Ensuite, nous devons revoir les relations qui ont longtemps liés l’État et la société civile. Entre l’État conservateur et le marché, nous devons promouvoir un nouvel acteur plus vivant que l’État et plus humain que le marché : la société elle-même. Nous devons transformer radicalement le fonctionnement de la sphère publique en prenant appui sur le potentiel que constituent les communautés civiles, tout en promouvant la responsabilité et l’autonomie individuelle. Cette proposition implique un mouvement bien plus complexe que le simple retrait de l’État. Bien au contraire, elle doit s’accompagner d’un État redéfini et efficace. Dès lors que la société civile est à reconstruire, l’État aura un rôle très actif à jouer, comme stratège et garant de notre projet collectif, comme facilitateur et catalyseur des initiatives sociales, économiques et écologiques, comme porteur des nouvelles souverainetés au coeur de l’Europe.

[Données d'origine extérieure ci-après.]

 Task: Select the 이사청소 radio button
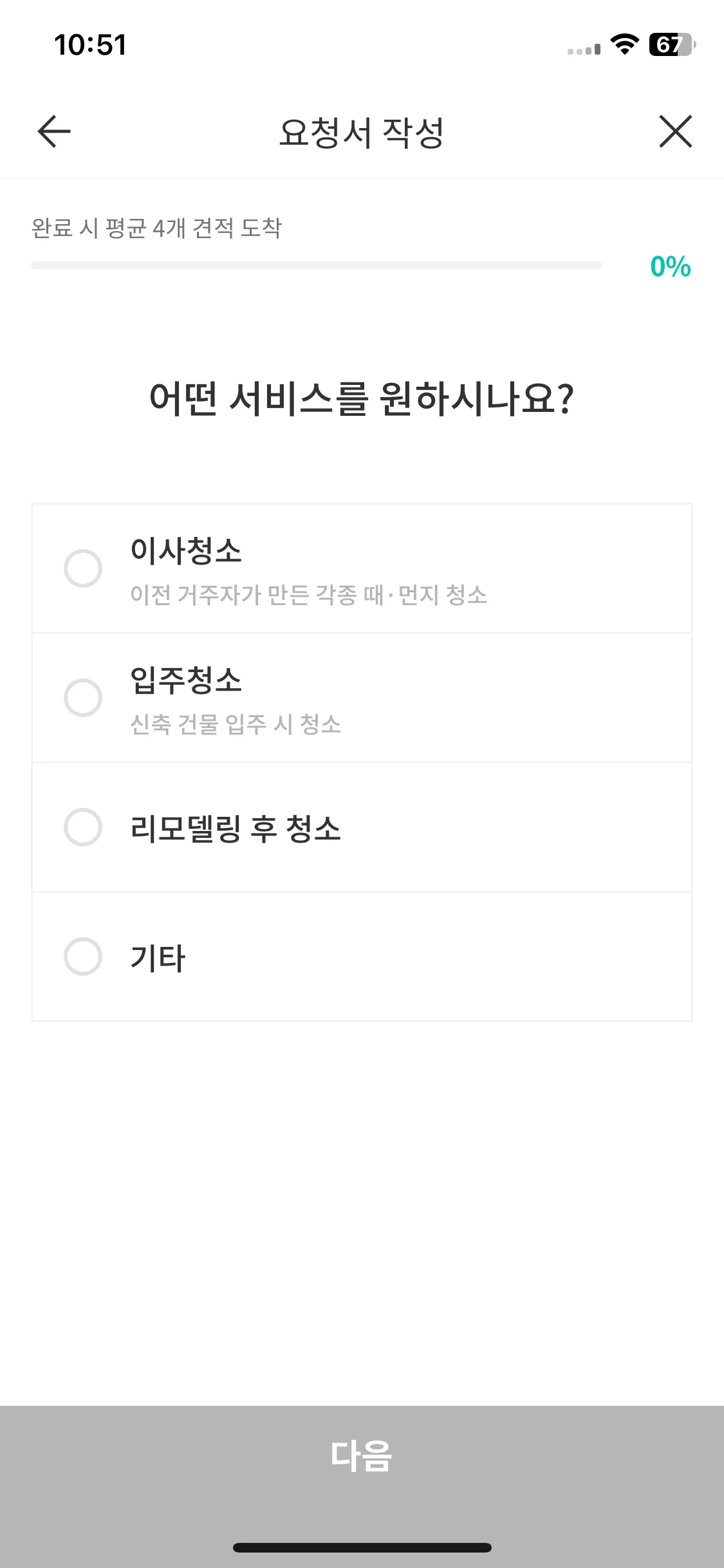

C’est à partir de ces deux principes novateurs que nous proposons de construire notre projet collectif. La France, plus que la plupart des autres pays, a des ressources inouïes pour dépasser ses divisions. Pour retrouver cette capacité à vivre ensemble dans l’harmonie, nous devons redéfinir ce que veut dire « avoir la France en commun » et refonder notre modèle en le basant sur trois valeurs qui seront les piliers de notre projet politique : la justice qui fera disparaitre les statuts et les rentes au profit des mobilités et de l’égalité des chances ; la responsabilité qui donnera la capacité à chacun de prendre en main sa vie, la confiance qui nous permettra de redevenir nous-mêmes : un Peuple libre et fier de ce qu’il est.